At first glance, local functions and lambda expressions are very similar. Depending on your needs, local functions may be a much better and simpler solution.

Let's examine the differences between the local function and lambda expression implementations of the factorial algorithm. First the version using a local function:

public static int LocalFunctionFactorial(int n)
{
    return nthFactorial(n);

    int nthFactorial(int number) => (number < 2) ? 
        1 : number * nthFactorial(number - 1);
}

Contrast that implementation with a version that uses lambda expressions:

public static int LambdaFactorial(int n)
{
    Func<int, int> nthFactorial = default(Func<int, int>);

    nthFactorial = (number) => (number < 2) ? 
        1 : number * nthFactorial(number - 1);

    return nthFactorial(n);
}

First, lambda expressions are implemented by instantiating a delegate and invoking that delegate. Local functions are implemented as method calls. The instantiation necessary for lambda expressions means extra memory allocations, which may be a performance factor in time critical code paths. Local functions do not incur this overhead. In the example above, the local functions version has 2 fewer allocations than the lambda expression version.

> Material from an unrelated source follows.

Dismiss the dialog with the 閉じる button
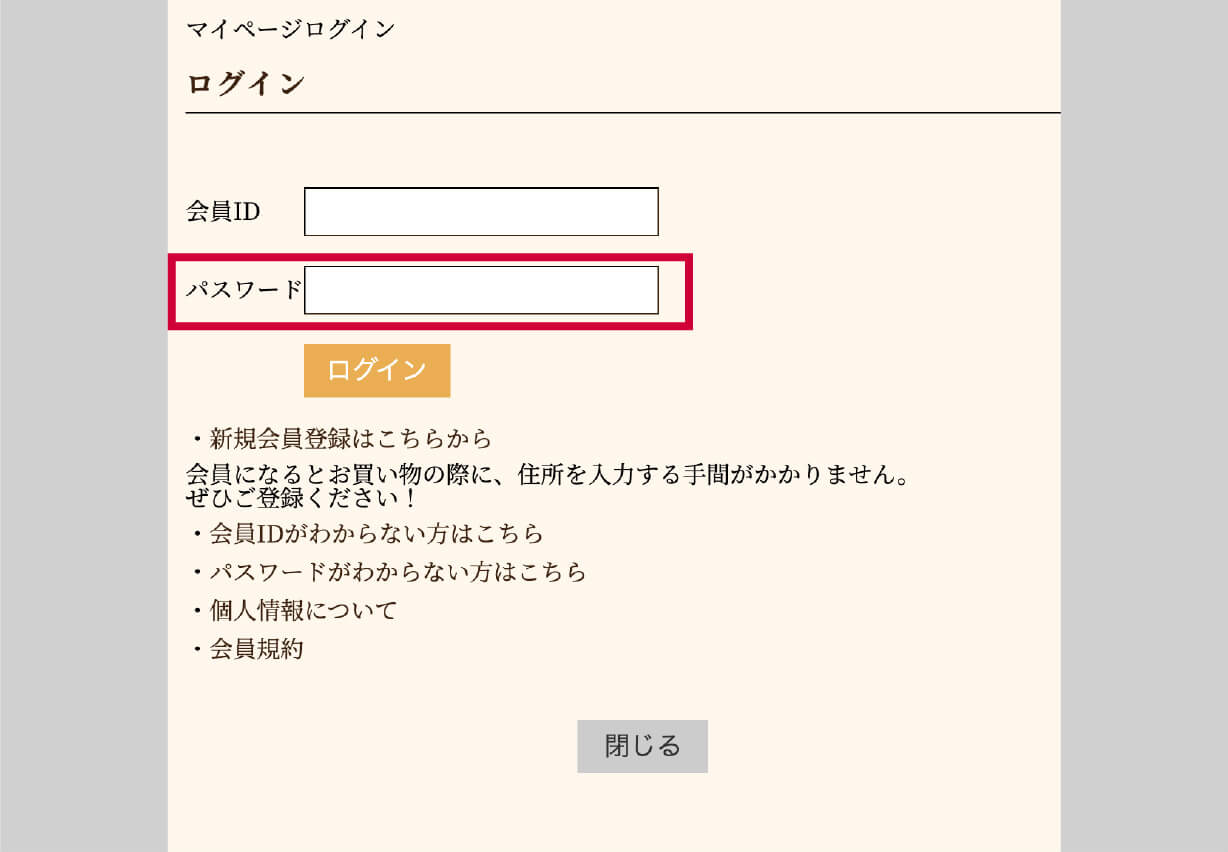This screenshot has width=1228, height=852. [x=642, y=746]
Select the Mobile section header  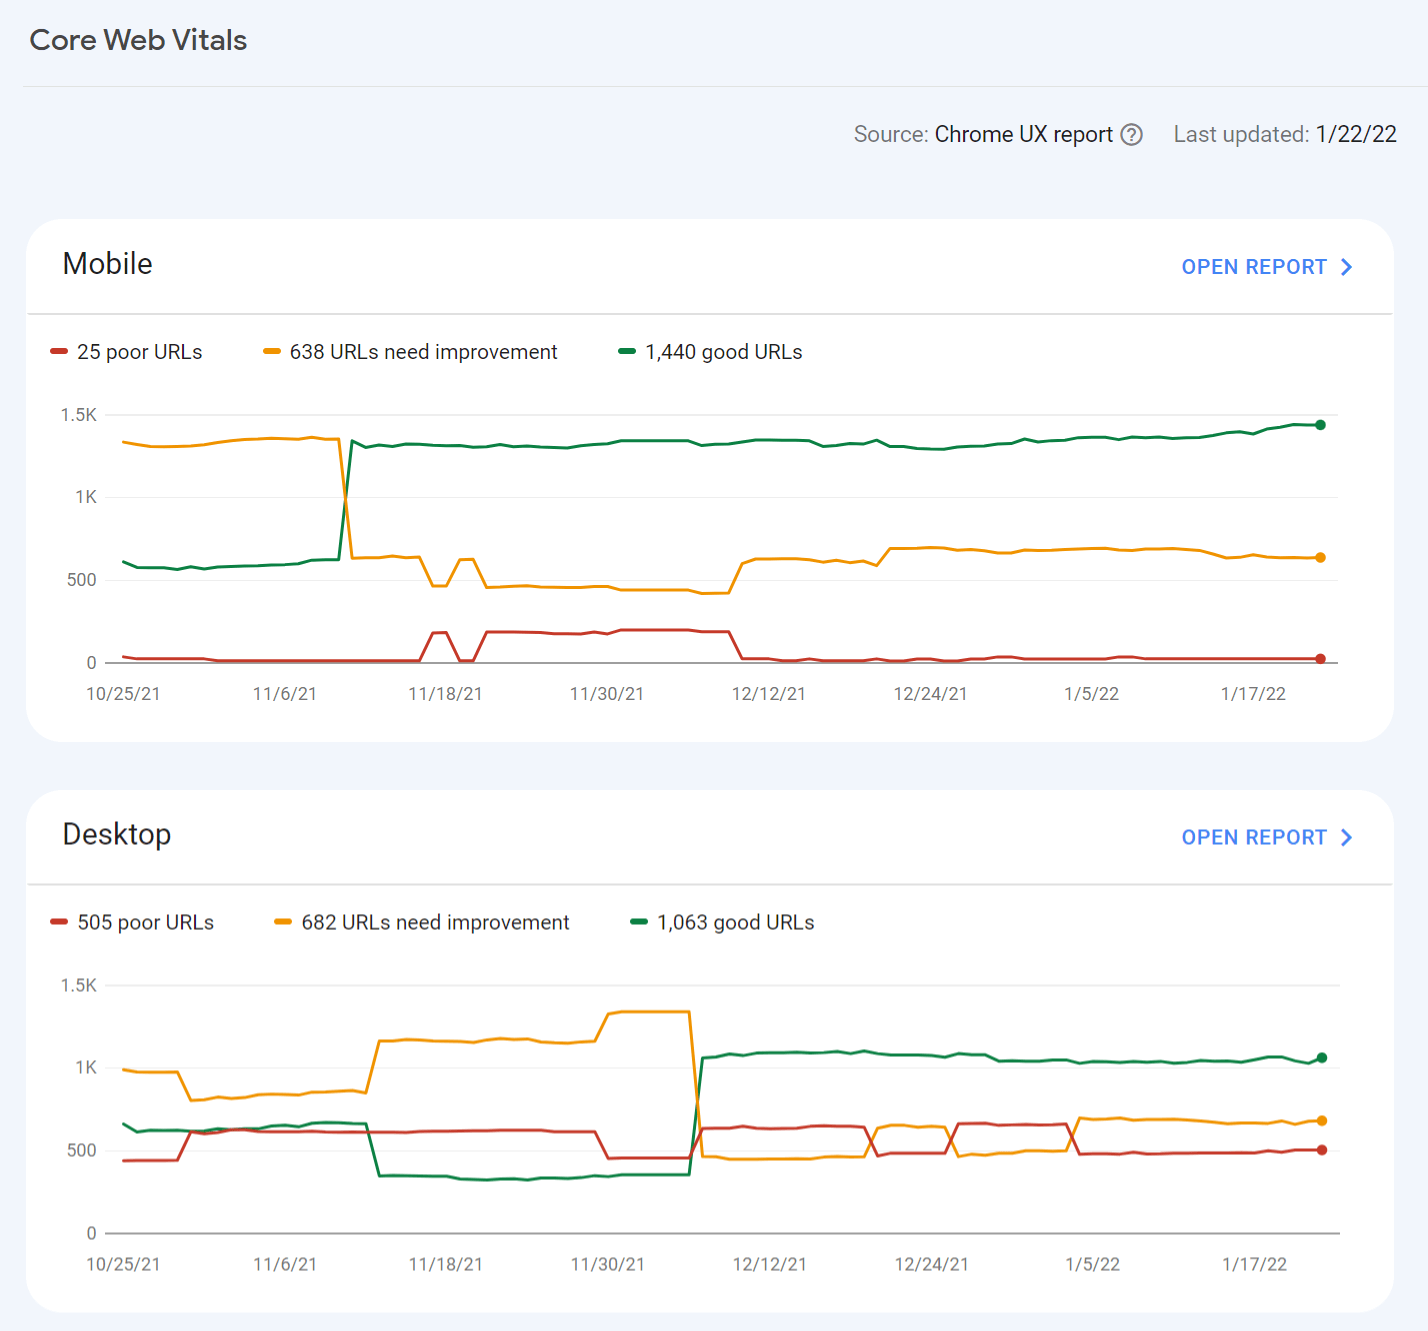(107, 264)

This recursive method is simple enough that the local function is implemented as a private method with a compiler generated name. Its only difference from other private methods is that it is semantically scoped inside the outer function.

Second, local functions can be called before they are defined. Lambda expressions must be declared before they are defined. This means local functions are easier to use in recursive algorithms, as shown above.

Notice that the version using the lambda expression must declare and initialize the lambda expression, nthFactorial before defining it. Not doing so results in a compile time error for referencing nthFactorial before assigning it. Recursive algorithms are easier to create using local functions.

Third, for lambda expressions, the compiler must always create an anonymous class and an instance of that class to store any variables captured by the closure. Consider this async example:

public Task<string> PerformLongRunningWorkLambda(string address, int index, string name)
{
    if (string.IsNullOrWhiteSpace(address))
        throw new ArgumentException(message: "An address is required", paramName: nameof(address));
    if (index < 0)
        throw new ArgumentOutOfRangeException(paramName: nameof(index), message: "The index must be non-negative");
    if (string.IsNullOrWhiteSpace(name))
        throw new ArgumentException(message: "You must supply a name", paramName: nameof(name));

    Func<Task<string>> longRunningWorkImplementation = async () =>
    {
        var interimResult = await FirstWork(address);
        var secondResult = await SecondStep(index, name);
        return $"The results are {interimResult} and {secondResult}. Enjoy.";
    };

    return longRunningWorkImplementation();
}

The closure for this lambda expression contains the address, index and name variables. In the case of local functions, the object that implements the closure may be a struct type. That would save on an allocation.

Note

The local function equivalent of this method also uses a class for the closure. Whether the closure for a local function is implemented as a class or a struct is an implementation detail. A local function may use a struct whereas a lambda will always use a class.

public Task<string> PerformLongRunningWork(string address, int index, string name)
{
    if (string.IsNullOrWhiteSpace(address))
        throw new ArgumentException(message: "An address is required", paramName: nameof(address));
    if (index < 0)
        throw new ArgumentOutOfRangeException(paramName: nameof(index), message: "The index must be non-negative");
    if (string.IsNullOrWhiteSpace(name))
        throw new ArgumentException(message: "You must supply a name", paramName: nameof(name));

    return longRunningWorkImplementation();

    async Task<string> longRunningWorkImplementation()
    {
        var interimResult = await FirstWork(address);
        var secondResult = await SecondStep(index, name);
        return $"The results are {interimResult} and {secondResult}. Enjoy.";
    }
}

One final advantage not demonstrated in this sample is that local functions can be implemented as iterators, using the yield return syntax to produce a sequence of values.

While local functions may seem redundant to lambda expressions, they actually serve different purposes and have different uses. Local functions are more efficient for the case when you want to write a function that is called only from the context of another method.